Few contentions of the statistical community are more divisive than the new conventional wisdom that players are best measured on a per-minute basis (or, better yet, per play to account for pace). Again, it's difficult to separate players forced into bigger roles from those earning more minutes with their improved play. John Hollinger attempted to do that in Pro Basketball Prospectus 2002-03 by looking at players who moved up due to injury. My follow-up with Tom Ziller on Ballhype.com showed players actually improving with additional minutes, but there's still room for additional research on players going from, say, 20 minutes per game to 35.
7. What role does coaching play in the success of teams and players?
Measuring coaching might be the last frontier for analytics. Dave Berri found in "Stumbling on Wins" that coaches show little difference in developing players. Of course, this is just one aspect of coaching. Including coaches as a sixth player in adjusted plus-minus calculations backed up the conventional wisdom that coaches have more impact at the defensive end. However, we've yet to make any real inroads in measuring late-game strategy or evaluating how well coaches put together lineups.
8. How do statistics translate from other leagues to the NBA?
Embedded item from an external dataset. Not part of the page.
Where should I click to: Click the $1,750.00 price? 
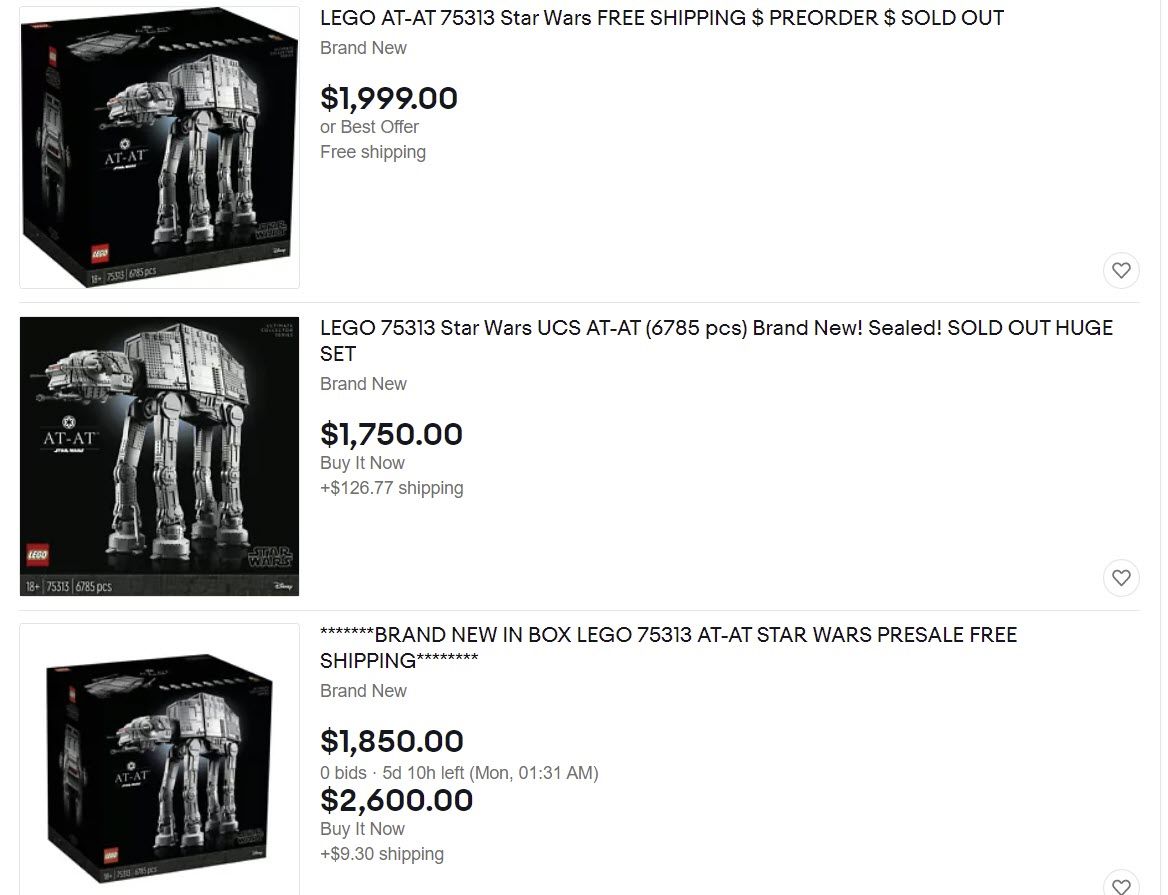(391, 434)
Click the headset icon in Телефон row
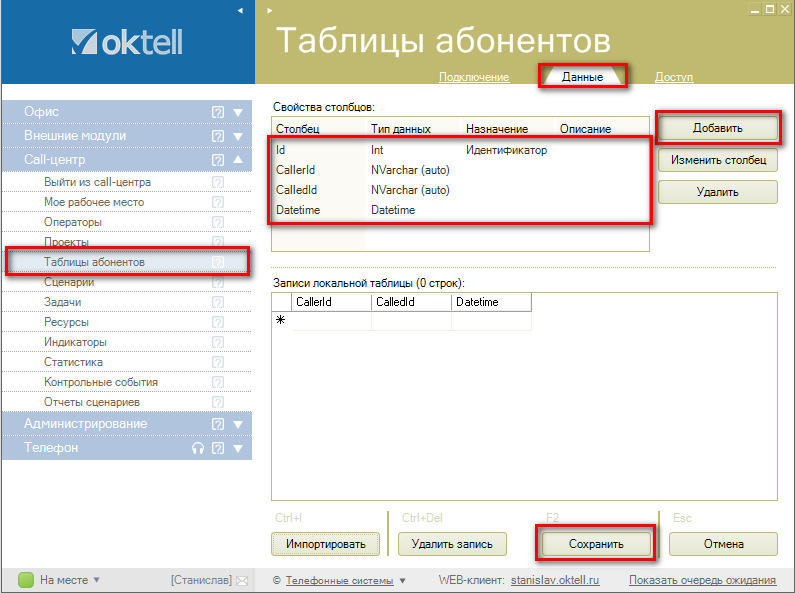 click(198, 449)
Sabermetricians tackled minor league translations early on in their development. Adjusting college stats for the pros is trickier because of the wide differences in strength of schedule, changes in player roles and the importance of age in development. Still, my NCAA translations have proved reasonably accurate when it comes to predicting first-year performance, and adding in age helps account for long-term potential. Hollinger and I have found translating European stats even more reliable, and D-League stats can be translated to the NBA as well.
9. What is the market value for player performance?
Converting player value into dollar figures is another topic that surely has gotten more attention inside front offices than in the public sphere. We touched on this topic recently in Per Diem, but there's plenty more to explore. It's unclear whether value and salary are linear, for example, or how the new collective bargaining agreement has affected teams' willingness to spend in free agency. Stay tuned.
10. How do we best predict the outcome of games or series?
Lastly, there's the matter of evaluating teams. At the most basic level, we know point differential predicts performance going forward better than win-loss record. Other factors muddy the water. Are recent results more predictive than those from early in the season? And how do we deal with teams such as Denver and Utah that consistently display significant home/road splits because they play at altitude? When it comes to picking playoff series, head-to-head results show some value above and beyond overall level of play. Also, rest is better than rust, although the magnitude of the difference is relatively small.
Of course, there are many more questions besides these that statistical analysis can help answer, some of which will be addressed by the papers presented this weekend during the Sloan conference. Still, even these 10 problems will give statistical analysts plenty to work on in years to come.